A copy is needed of each line in the records that has the word "computer".
----------
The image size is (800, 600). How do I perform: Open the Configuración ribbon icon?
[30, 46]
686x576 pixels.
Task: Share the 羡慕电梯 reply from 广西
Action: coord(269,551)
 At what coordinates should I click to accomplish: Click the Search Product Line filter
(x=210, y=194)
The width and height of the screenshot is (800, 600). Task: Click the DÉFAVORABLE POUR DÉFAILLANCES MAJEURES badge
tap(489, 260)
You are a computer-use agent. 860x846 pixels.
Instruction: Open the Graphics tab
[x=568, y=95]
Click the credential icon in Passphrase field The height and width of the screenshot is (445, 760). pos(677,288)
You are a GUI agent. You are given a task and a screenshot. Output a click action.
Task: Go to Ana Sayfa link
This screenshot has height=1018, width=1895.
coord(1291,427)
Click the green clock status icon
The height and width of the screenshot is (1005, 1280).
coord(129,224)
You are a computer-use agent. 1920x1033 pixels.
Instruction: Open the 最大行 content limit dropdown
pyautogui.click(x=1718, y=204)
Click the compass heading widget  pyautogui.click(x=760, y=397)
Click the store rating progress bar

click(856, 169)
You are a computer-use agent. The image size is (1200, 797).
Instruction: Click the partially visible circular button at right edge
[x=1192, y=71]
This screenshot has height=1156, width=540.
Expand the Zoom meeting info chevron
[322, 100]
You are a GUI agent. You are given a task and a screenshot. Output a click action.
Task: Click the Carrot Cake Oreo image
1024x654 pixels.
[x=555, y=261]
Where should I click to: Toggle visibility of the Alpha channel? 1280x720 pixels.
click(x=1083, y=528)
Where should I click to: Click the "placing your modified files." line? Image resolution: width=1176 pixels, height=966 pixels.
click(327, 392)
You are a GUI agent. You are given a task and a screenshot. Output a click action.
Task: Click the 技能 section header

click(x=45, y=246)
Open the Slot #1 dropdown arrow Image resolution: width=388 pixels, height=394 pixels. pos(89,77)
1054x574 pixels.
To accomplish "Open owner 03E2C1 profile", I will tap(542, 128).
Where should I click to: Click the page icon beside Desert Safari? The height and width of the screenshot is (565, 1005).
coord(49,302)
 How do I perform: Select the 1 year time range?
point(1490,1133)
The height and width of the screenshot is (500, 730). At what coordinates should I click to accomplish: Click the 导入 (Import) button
----------
» **ANSWER BOX**:
You are a computer-use agent. 860x846 pixels.
You are a computer-use agent. 1920x1033 pixels.
You are a computer-use agent. The image size is (1200, 797).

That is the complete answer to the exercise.